Luca Lixi

Department of Politics and International Relations

PhD research student
+44 114 222 1696

Full contact details

Luca Lixi
Department of Politics and International Relations
Elmfield Building
Northumberland Road
S10 2TU

Luca graduated from the University of Nottingham with a BA in Political Science, and then carried out a Master of Science at the London School of Economics and Political Science (LSE) in International Migration and Public Policy.
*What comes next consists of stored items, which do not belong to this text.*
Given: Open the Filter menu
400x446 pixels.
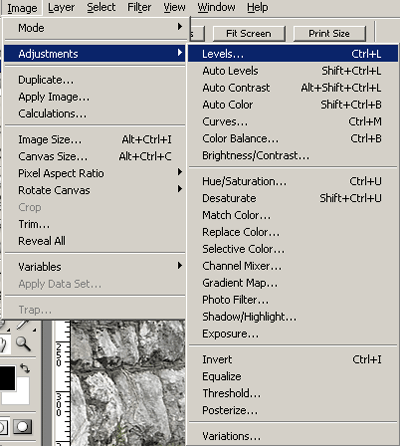Looking at the screenshot, I should (139, 7).
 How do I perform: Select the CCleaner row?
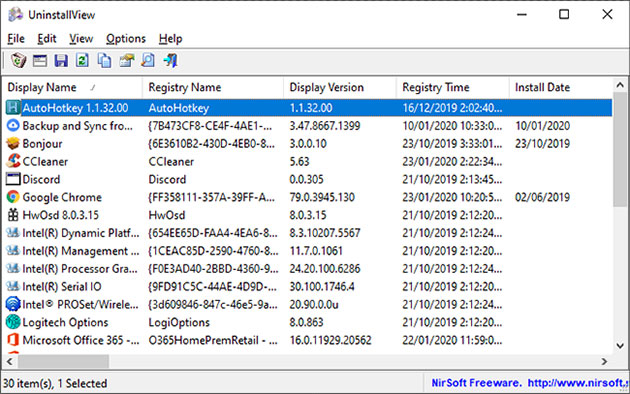point(309,161)

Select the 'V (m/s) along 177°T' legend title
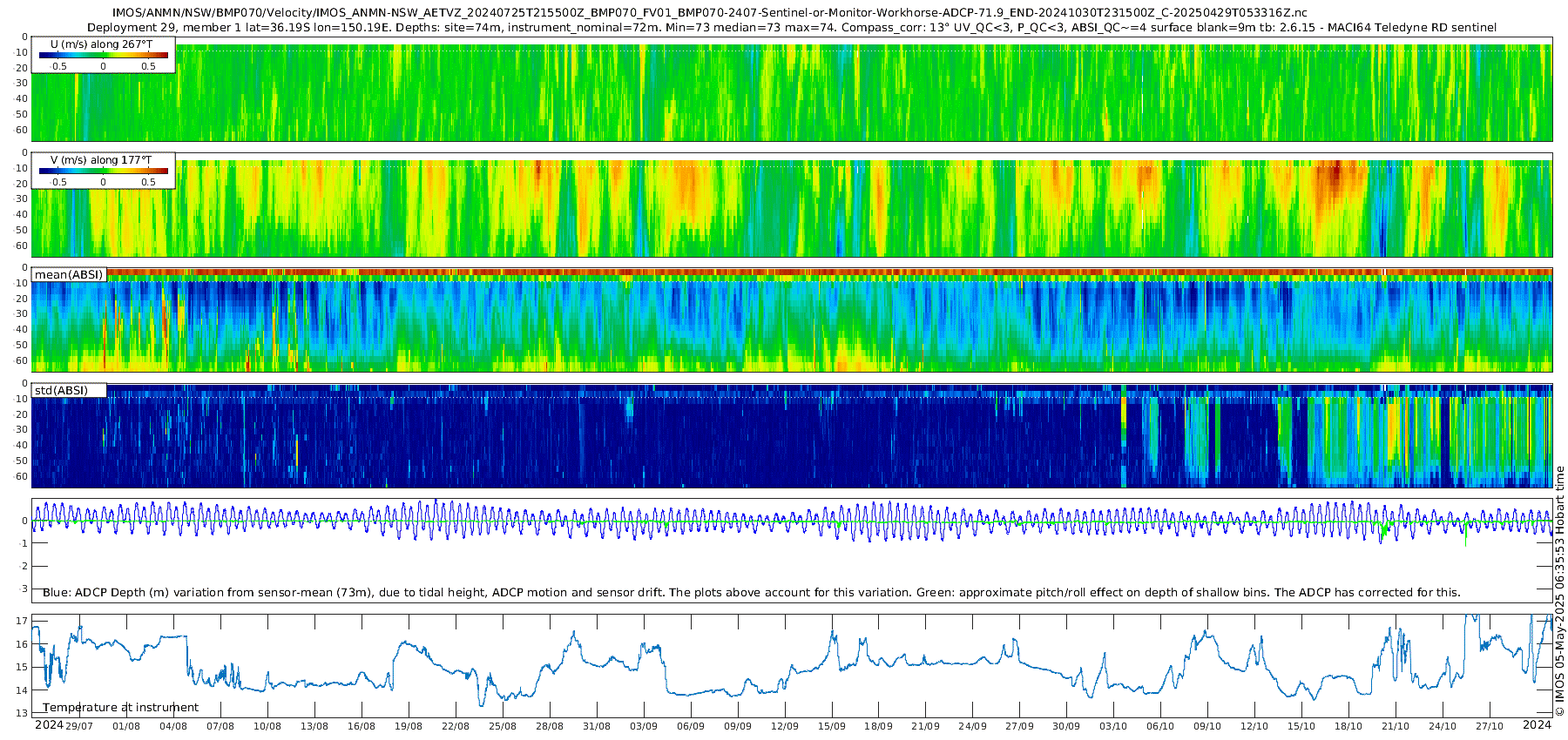click(x=101, y=160)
The dissertation research for his MSc (supervised by Dr Eiko Thielemann) focused on circular migration, analysing circular migration tendencies and patterns of Eastern European migrants to and fro the UK, in order to understand the benefits and consequences that such a model of migration bears for migrants themselves.
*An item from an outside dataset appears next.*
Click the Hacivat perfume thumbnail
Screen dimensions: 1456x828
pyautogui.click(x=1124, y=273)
He then worked in the European Commission as a trainee, joining the Unit B1 ‘Legal Migration and Integration’ in DG Migration and Home Affairs and working, amongst other things, on the legal migration framework of the EU (Blue Card Directive, Students and Researchers Directive) and on the European Migration Forum. He has also been involved in various research projects in Southern Uganda, where his passion for understanding migration issues began, directly observing their importance for the development of the region.

Research interests

Thesis Title: The European External Migration Governance: understanding the pathways to progress and the obstacles along the way.
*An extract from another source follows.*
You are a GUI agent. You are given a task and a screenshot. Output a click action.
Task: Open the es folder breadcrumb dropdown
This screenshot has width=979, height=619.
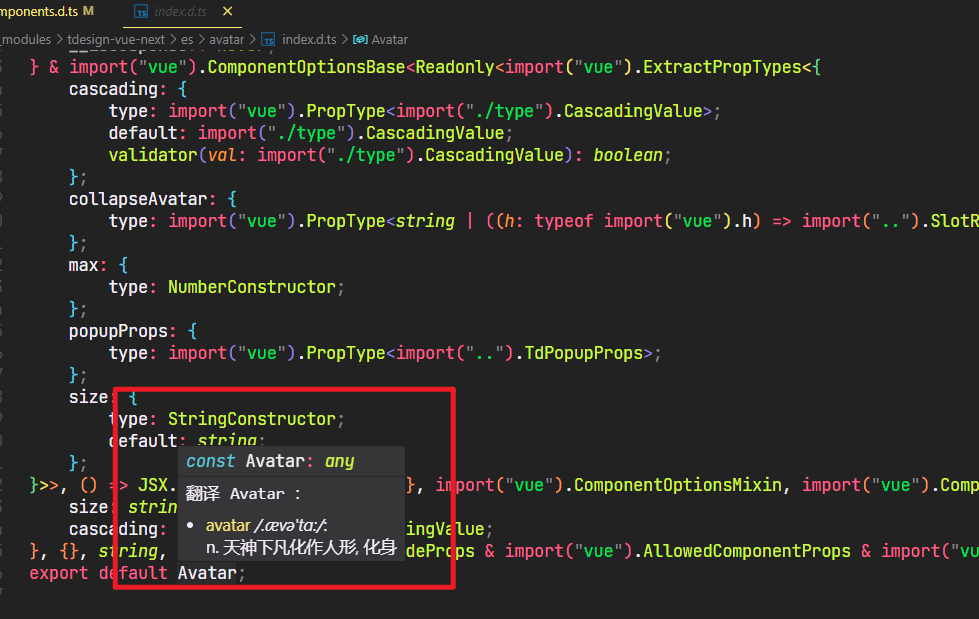186,39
Supervisors:  Professor Andrew Geddes and Dr Owen Parker

Research Topic:

This research is part of the MIGPROSP project (Prospects for International Migration Governance), a 5 year project funded by the European Research Council led by Professor Andrew Geddes.

Within the frame of the MIGPROSP project, that analyses the impact of risk and uncertainty about the causes and consequences of migration in policy actors, this research studies the European External Migration Governance.

This research seeks to understand how a governance framework on migration has developed in the Mediterranean region, and how actors of this governance develop their understandings of problems relating to cause and consequences of migration. It does so by unravelling the external migration governance network that has been built uniting three levels, namely the European Union (EU), Member States (MS) and non EU Third Countries (TCs), understanding the ways in which a wealth of actors relate to each other and develop common understandings of migration issues. These relational understandings will be analysed, looking at how processes of governance collectively contribute to making sense of migration and how this affects the policy making of regional migration management.

This results in adopting an analytical framework that emphasises the importance of actors and actors’ perceptions as drivers of governance. In particular, the role of perceptions of crisis will be understood as steering elements of governance. This allows for an analysis of how actors in governance react to dilemmas and uncertainties on migration, laying importance on cognitive processes about causal relationships in EU migration governance as drivers of migration

Professional activities
  • 2015 - present: Graduate Teaching Assistant, Politics Department, University of Sheffield
  • October 2014 - March 2015: Trainee, European Commission, Directorate General Home, Unit B1 ‘Legal migration and integration, Brussels.
  • September 2012 - September 2013: Research Assistant, Group Leader and Research Coordinator, Volunteer Uganda: Research Uganda.
  • September 2012 - September 2013: Politics Editor of the Nottingham Economic Review.
  • Member of the Migration Research Network at the University of Sheffield.
  • Reviewer for the Journal of Contemporary European Research.